We enjoyed Les Invalides, and walking through Pere Lachaise cemetery, appreciating the architecture, and finding the famous buried there.
And, If you are partial to Impressionist art, visit Musse D'Orsay.
Visiting Louvre requires a plan of action - target specific things you want to see on a particular wing.
Notre Dame is a must see, and if you are there, the archaeologically crypt of notre dame & catecombs of Paris are right there.
Always good food. Treat yourself to atleast one butter and sugar crepe from a street vendor, and have fun!
Bon Voyage

Posted by
2733 posts

Of course you cannot see everything in three days, but you'll get a nice taste of Paris in that time. My two favorite sights in Paris are Sainte-Chapelle and the Cluny. See Sainte-Chapelle first thing in the morning because the line gets very long and is slow moving and you cannot bypass it even with a museum pass. The lines for Notre Dame gets very long too, but it moves quickly.
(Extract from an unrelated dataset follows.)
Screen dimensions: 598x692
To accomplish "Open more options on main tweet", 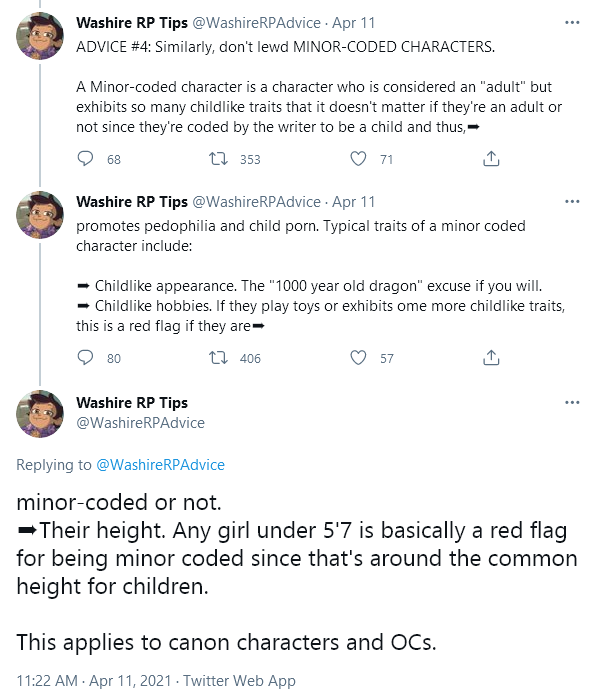I will (x=572, y=402).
Try to spend some time in Luxembourg Gardens. It's especially nice on Sundays with kids sailing toy sail boats in the pond and free (small) concerts. But it's always beautiful.

Posted by
14 posts

Yes, we have one day dedicated to the Luxembourg Gardens, Rodin, Pantheon, Notre-Dame, and Saint-Chappelle. I am thinking of cutting out one of the museums though, as I fear for time. The Cluny is closer to the other sites, but it seems as though the Rodin is a better experience (in our eyes). Which one do you guys think we should pass on?

Posted by
8293 posts

I would choose the Rodin. There is a nice rose garden , too, where you can have a cooling drink after you have visited the museum. Les Invalides is close by if you have time to stop off there.

Posted by
14 posts

Alright then we shall visit the Rodin. We will stop by the Invalides for Napoleon's tomb before we go to the Rodin, but we probably will not have enough time to see the whole museum. But thanks!

Posted by
8293 posts

The Rodin is quite small. You will probably be able to enjoy it in about an hour and a half, or less.